## RECORDS FOR THE TASK
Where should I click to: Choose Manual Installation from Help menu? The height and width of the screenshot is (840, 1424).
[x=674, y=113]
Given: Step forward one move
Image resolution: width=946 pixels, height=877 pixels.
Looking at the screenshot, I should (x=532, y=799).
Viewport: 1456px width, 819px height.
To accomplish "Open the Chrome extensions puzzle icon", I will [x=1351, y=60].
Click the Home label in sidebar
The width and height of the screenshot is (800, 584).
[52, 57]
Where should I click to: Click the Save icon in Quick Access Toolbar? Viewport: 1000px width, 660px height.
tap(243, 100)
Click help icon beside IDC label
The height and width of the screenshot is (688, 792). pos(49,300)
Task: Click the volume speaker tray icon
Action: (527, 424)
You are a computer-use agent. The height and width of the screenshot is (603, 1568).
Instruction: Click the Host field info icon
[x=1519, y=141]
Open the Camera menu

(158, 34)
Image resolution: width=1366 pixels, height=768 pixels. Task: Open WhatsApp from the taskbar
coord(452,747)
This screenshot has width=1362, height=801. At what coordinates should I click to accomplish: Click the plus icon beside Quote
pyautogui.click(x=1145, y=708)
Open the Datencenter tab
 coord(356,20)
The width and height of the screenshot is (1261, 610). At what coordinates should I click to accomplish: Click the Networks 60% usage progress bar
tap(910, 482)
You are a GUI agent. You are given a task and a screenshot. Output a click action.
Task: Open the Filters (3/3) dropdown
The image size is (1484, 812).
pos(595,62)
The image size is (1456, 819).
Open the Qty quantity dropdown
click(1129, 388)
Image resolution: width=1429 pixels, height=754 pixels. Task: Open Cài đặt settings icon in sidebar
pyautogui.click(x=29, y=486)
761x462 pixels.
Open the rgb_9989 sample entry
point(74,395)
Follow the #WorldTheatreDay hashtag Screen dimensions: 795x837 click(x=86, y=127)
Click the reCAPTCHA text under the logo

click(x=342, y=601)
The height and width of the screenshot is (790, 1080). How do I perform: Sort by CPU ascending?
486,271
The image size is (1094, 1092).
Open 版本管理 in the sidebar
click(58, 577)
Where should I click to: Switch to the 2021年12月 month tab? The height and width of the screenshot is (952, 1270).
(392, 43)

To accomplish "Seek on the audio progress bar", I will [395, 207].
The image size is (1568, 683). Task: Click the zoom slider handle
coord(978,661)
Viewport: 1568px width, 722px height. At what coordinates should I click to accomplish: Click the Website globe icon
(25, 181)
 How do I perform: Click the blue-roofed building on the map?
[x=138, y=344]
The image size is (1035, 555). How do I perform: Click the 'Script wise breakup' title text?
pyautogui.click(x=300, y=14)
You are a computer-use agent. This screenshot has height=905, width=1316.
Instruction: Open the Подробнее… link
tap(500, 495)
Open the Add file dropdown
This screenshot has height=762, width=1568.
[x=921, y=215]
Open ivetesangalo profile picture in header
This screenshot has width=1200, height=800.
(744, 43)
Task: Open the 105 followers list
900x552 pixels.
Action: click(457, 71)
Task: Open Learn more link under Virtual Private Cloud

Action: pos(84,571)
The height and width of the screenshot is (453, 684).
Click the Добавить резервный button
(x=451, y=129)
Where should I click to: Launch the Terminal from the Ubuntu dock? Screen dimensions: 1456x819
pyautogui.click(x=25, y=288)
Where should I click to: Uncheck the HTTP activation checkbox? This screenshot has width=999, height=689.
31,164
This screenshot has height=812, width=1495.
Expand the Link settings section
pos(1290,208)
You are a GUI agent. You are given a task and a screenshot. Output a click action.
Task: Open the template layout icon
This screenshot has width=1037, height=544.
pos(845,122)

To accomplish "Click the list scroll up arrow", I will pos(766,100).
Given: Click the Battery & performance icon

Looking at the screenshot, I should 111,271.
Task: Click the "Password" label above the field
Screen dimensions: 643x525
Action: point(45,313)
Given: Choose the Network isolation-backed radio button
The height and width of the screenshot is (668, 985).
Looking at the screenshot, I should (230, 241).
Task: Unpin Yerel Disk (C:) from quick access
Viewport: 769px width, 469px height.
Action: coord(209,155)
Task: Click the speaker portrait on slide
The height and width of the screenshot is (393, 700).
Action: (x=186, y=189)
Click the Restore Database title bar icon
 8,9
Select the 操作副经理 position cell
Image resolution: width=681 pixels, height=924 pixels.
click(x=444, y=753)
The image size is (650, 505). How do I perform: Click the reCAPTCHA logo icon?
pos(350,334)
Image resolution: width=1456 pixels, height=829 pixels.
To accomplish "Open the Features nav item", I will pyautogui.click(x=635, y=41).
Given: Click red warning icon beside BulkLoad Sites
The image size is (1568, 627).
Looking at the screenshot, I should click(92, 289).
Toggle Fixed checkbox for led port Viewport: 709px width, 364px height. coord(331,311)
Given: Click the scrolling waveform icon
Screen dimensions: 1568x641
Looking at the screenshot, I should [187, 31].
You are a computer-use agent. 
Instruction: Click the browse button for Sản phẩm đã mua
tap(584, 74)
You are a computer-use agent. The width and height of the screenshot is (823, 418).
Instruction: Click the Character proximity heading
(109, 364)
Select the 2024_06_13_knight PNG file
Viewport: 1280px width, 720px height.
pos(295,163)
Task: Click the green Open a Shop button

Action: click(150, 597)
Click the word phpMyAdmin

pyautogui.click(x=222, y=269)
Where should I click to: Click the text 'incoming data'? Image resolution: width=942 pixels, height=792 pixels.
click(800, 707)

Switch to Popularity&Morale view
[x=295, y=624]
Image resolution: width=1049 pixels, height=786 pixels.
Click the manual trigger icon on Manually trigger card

## REQUIRED TASK
Copy all of the items above word for word, keeping every line and its order unchanged.

## RESPONSE TO THE TASK
Where should I click to: Choose Manual Installation from Help menu? The height and width of the screenshot is (840, 1424).
[x=674, y=113]
Given: Step forward one move
Image resolution: width=946 pixels, height=877 pixels.
Looking at the screenshot, I should (x=532, y=799).
Viewport: 1456px width, 819px height.
To accomplish "Open the Chrome extensions puzzle icon", I will [x=1351, y=60].
Click the Home label in sidebar
The width and height of the screenshot is (800, 584).
[52, 57]
Where should I click to: Click the Save icon in Quick Access Toolbar? Viewport: 1000px width, 660px height.
tap(243, 100)
Click help icon beside IDC label
The height and width of the screenshot is (688, 792). pos(49,300)
Task: Click the volume speaker tray icon
Action: (527, 424)
You are a computer-use agent. The height and width of the screenshot is (603, 1568).
Instruction: Click the Host field info icon
[x=1519, y=141]
Open the Camera menu

(158, 34)
Image resolution: width=1366 pixels, height=768 pixels. Task: Open WhatsApp from the taskbar
coord(452,747)
This screenshot has width=1362, height=801. At what coordinates should I click to accomplish: Click the plus icon beside Quote
pyautogui.click(x=1145, y=708)
Open the Datencenter tab
 coord(356,20)
The width and height of the screenshot is (1261, 610). At what coordinates should I click to accomplish: Click the Networks 60% usage progress bar
tap(910, 482)
You are a GUI agent. You are given a task and a screenshot. Output a click action.
Task: Open the Filters (3/3) dropdown
The image size is (1484, 812).
pos(595,62)
The image size is (1456, 819).
Open the Qty quantity dropdown
click(1129, 388)
Image resolution: width=1429 pixels, height=754 pixels. Task: Open Cài đặt settings icon in sidebar
pyautogui.click(x=29, y=486)
761x462 pixels.
Open the rgb_9989 sample entry
point(74,395)
Follow the #WorldTheatreDay hashtag Screen dimensions: 795x837 click(x=86, y=127)
Click the reCAPTCHA text under the logo

click(x=342, y=601)
The height and width of the screenshot is (790, 1080). How do I perform: Sort by CPU ascending?
486,271
The image size is (1094, 1092).
Open 版本管理 in the sidebar
click(58, 577)
Where should I click to: Switch to the 2021年12月 month tab? The height and width of the screenshot is (952, 1270).
(392, 43)

To accomplish "Seek on the audio progress bar", I will [395, 207].
The image size is (1568, 683). Task: Click the zoom slider handle
coord(978,661)
Viewport: 1568px width, 722px height. At what coordinates should I click to accomplish: Click the Website globe icon
(25, 181)
 How do I perform: Click the blue-roofed building on the map?
[x=138, y=344]
The image size is (1035, 555). How do I perform: Click the 'Script wise breakup' title text?
pyautogui.click(x=300, y=14)
You are a computer-use agent. This screenshot has height=905, width=1316.
Instruction: Open the Подробнее… link
tap(500, 495)
Open the Add file dropdown
This screenshot has height=762, width=1568.
[x=921, y=215]
Open ivetesangalo profile picture in header
This screenshot has width=1200, height=800.
(744, 43)
Task: Open the 105 followers list
900x552 pixels.
Action: click(457, 71)
Task: Open Learn more link under Virtual Private Cloud

Action: pos(84,571)
The height and width of the screenshot is (453, 684).
Click the Добавить резервный button
(x=451, y=129)
Where should I click to: Launch the Terminal from the Ubuntu dock? Screen dimensions: 1456x819
pyautogui.click(x=25, y=288)
Where should I click to: Uncheck the HTTP activation checkbox? This screenshot has width=999, height=689.
31,164
This screenshot has height=812, width=1495.
Expand the Link settings section
pos(1290,208)
You are a GUI agent. You are given a task and a screenshot. Output a click action.
Task: Open the template layout icon
This screenshot has width=1037, height=544.
pos(845,122)

To accomplish "Click the list scroll up arrow", I will pos(766,100).
Given: Click the Battery & performance icon

Looking at the screenshot, I should 111,271.
Task: Click the "Password" label above the field
Screen dimensions: 643x525
Action: point(45,313)
Given: Choose the Network isolation-backed radio button
The height and width of the screenshot is (668, 985).
Looking at the screenshot, I should (230, 241).
Task: Unpin Yerel Disk (C:) from quick access
Viewport: 769px width, 469px height.
Action: coord(209,155)
Task: Click the speaker portrait on slide
The height and width of the screenshot is (393, 700).
Action: (x=186, y=189)
Click the Restore Database title bar icon
 8,9
Select the 操作副经理 position cell
Image resolution: width=681 pixels, height=924 pixels.
click(x=444, y=753)
The image size is (650, 505). How do I perform: Click the reCAPTCHA logo icon?
pos(350,334)
Image resolution: width=1456 pixels, height=829 pixels.
To accomplish "Open the Features nav item", I will pyautogui.click(x=635, y=41).
Given: Click red warning icon beside BulkLoad Sites
The image size is (1568, 627).
Looking at the screenshot, I should click(92, 289).
Toggle Fixed checkbox for led port Viewport: 709px width, 364px height. coord(331,311)
Given: Click the scrolling waveform icon
Screen dimensions: 1568x641
Looking at the screenshot, I should [187, 31].
You are a computer-use agent. 
Instruction: Click the browse button for Sản phẩm đã mua
tap(584, 74)
You are a computer-use agent. The width and height of the screenshot is (823, 418).
Instruction: Click the Character proximity heading
(109, 364)
Select the 2024_06_13_knight PNG file
Viewport: 1280px width, 720px height.
pos(295,163)
Task: Click the green Open a Shop button

Action: click(150, 597)
Click the word phpMyAdmin

pyautogui.click(x=222, y=269)
Where should I click to: Click the text 'incoming data'? Image resolution: width=942 pixels, height=792 pixels.
click(800, 707)

Switch to Popularity&Morale view
[x=295, y=624]
Image resolution: width=1049 pixels, height=786 pixels.
Click the manual trigger icon on Manually trigger card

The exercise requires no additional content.